Cette orientation a été confirmée lors de la dernière session d’automne, avec l’adoption quasi unanime par le Parlement du projet de loi pour l’accélération des procédures. Par ailleurs, le sondage réalisé cette année par l’AES, en collaboration avec l’institut gfs.bern, est sans équivoque : pour la population suisse, la promotion des énergies renouvelables reste le pilier d’une politique énergétique crédible, durable et tournée vers l’avenir.
La Suisse a besoin de davantage d’électricité, en particulier durant l’hiver, et l’énergie éolienne peut apporter une réponse efficace à cette demande.
La Suisse vise l’installation d’environ 1 000 éoliennes d’ici 2050 dans le cadre de son mix énergétique. Mais au regard du contexte actuel, ce chiffre ne paraît-il pas hors d’atteinte ?
Il est vrai que les objectifs intermédiaires fixés par la Confédération — soit 2,3 TWh d’ici 2030, correspondant à environ 300 éoliennes — apparaissent aujourd’hui très ambitieux. À ce jour, la Suisse ne compte qu’une cinquantaine d’éoliennes en service, et le suivi réalisé par l’AES indique qu’il sera quasiment impossible d’atteindre ce palier dans les délais impartis.
Cela dit, l’horizon 2050 laisse encore un peu de temps pour mobiliser les acteurs concernés, optimiser les procédures et renforcer l'acceptation locale. À nouveau, le projet de loi récemment adopté sur l’accélération des procédures constitue un levier essentiel pour faciliter le développement des projets.
L’AES est en effet convaincue que la rationalisation des procédures représente une avancée décisive pour le développement des grandes installations renouvelables, y compris dans le domaine de l’énergie éolienne. Cette nouvelle loi permettra de réduire les délais d’autorisation et de recours, tout en améliorant la coordination entre les différentes autorités impliquées.
Rappelons que l’énergie éolienne occupe un rôle stratégique dans l’approvisionnement hivernal du pays : environ deux tiers de sa production sont générés durant les mois d’hiver, contribuant ainsi à combler le déficit saisonnier. Selon l’étude « Avenir énergétique 2050 » menée par l’AES, l’éolien participe activement à la sécurité d’approvisionnement tout en maintenant les coûts du système à un niveau bas.
Ne vaudrait-il pas mieux aller financer des projets éoliens à l’étranger, où les procédures rencontrent moins d’obstacles, quitte à importer ensuite cette énergie en Suisse ?
La Suisse est responsable de sa propre sécurité d’approvisionnement, et le secteur de l’électricité joue un rôle central à cet égard. Si des investissements suisses dans des installations de production à l’étranger peuvent bénéficier au marché européen, — et, de manière indirecte, à la Suisse —, ils ne garantissent pas une importation ciblée vers notre pays.
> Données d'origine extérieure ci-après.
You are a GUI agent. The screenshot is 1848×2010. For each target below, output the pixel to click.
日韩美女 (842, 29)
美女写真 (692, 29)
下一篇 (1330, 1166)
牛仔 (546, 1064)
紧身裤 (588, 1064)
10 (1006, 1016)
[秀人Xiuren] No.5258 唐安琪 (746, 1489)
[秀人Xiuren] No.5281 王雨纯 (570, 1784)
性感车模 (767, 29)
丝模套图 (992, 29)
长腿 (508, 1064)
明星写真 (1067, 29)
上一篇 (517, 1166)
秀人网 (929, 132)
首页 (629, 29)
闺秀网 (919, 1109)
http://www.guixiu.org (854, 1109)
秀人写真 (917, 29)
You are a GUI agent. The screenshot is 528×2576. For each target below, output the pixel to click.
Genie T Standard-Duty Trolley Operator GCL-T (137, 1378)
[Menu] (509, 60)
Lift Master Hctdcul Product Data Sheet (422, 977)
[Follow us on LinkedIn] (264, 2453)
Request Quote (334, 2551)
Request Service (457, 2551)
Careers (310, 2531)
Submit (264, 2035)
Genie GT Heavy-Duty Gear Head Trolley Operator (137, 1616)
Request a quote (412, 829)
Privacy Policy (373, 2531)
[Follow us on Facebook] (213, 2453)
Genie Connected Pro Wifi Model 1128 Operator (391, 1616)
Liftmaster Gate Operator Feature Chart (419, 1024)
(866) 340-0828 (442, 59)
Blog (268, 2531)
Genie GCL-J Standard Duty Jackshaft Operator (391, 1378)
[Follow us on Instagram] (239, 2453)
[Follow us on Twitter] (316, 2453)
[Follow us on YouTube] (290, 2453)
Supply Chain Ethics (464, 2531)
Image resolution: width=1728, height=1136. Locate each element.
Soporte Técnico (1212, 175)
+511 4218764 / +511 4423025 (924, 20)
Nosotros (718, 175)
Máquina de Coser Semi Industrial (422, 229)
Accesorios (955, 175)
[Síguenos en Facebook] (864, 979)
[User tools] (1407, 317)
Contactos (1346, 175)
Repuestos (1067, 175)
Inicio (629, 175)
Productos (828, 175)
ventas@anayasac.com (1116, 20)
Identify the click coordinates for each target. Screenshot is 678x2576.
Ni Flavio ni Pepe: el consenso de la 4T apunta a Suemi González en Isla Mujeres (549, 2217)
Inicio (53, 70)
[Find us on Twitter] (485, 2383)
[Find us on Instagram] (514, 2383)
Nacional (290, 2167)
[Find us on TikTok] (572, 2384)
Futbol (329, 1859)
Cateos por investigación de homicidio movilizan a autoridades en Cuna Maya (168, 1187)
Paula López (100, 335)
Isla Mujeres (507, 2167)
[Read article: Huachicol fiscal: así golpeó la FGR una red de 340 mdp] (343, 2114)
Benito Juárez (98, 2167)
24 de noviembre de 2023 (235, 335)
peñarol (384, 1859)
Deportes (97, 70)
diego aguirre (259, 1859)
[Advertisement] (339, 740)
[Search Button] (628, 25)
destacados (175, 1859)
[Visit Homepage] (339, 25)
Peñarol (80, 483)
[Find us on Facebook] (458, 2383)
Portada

Ce qui est importé, c’est uniquement le mix électrique disponible chez ses voisins au moment de l’importation.
En outre, en l’absence d’un accord sur l’électricité avec l’Union européenne, les capacités d’importation peuvent être temporairement limitées par la règle des 70 %, rendant l’accès à l’énergie étrangère incertain, voire impossible dans certaines situations. C’est pourquoi il demeure primordial de développer des capacités de production renouvelable sur le territoire national.
Comment relancer la question éolienne en Suisse ? Comment surmonter les fameux syndromes « NYMBY » (Not In My Backyard) et « BANANA » (Build Absolutely Nothing Anywhere Near Anything) ?
La Suisse a besoin de davantage d’électricité, en particulier durant l’hiver, et l’énergie éolienne peut apporter une réponse efficace à cette demande. Cependant, si les projets continuent d’être bloqués ou retardés, le pays devra se tourner vers d’autres alternatives, telles que les centrales à gaz ou de l’énergie nucléaire. En définitive, c’est bien la volonté politique et sociale qui déterminera quelles technologies seront privilégiées pour garantir l’approvisionnement électrique de la Suisse.